Mike Lin edited this page Feb 15, 2015 · 17 revisions

EBOV NGS Pipeline on DNAnexus

** WORKING DRAFT: may be out-of-date or wrong. ** ** Contact: Mike Lin ([email protected]) **

DNAnexus and the Sabeti lab have collaborated to provide a cloud-based version of the Broad Institute Viral Genomics pipeline for assembly of EBOV genomes from metagenomic RNA-seq data. The pipeline uses paired-end reads from Illumina NGS instruments (MiSeq or HiSeq), formatted either as a pair of FASTQ files or as an "unmapped BAM" file.

To begin using the pipeline, you'll first create a DNAnexus account and project. Then you'll securely upload your NGS data and a couple required software packages. The pipeline can take several hours to run, depending on the experimental design and sequencing depth.

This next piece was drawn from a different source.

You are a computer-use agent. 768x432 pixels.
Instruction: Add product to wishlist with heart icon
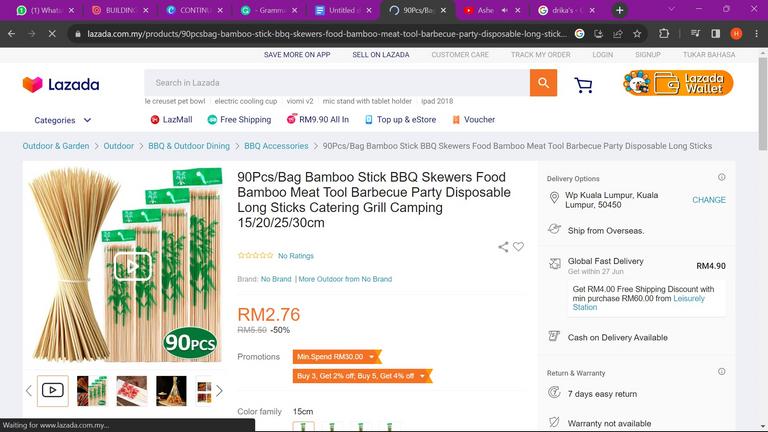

It begins by depleting the input dataset of any reads matching the human genome/transcriptome, so that the remaining "cleaned" metagenomic data may be shared or published with reduced privacy risks. The final result is an assembly in FASTA format, and a BAM file containing the cleaned reads mapped back to the assembly.

If your samples are multiplexed to sequencing lanes, then as of now the data should be demultiplexed prior to upload. If you'd like to include basecalling or demultiplexing in the cloud workflow, contact us and we can set this up for you.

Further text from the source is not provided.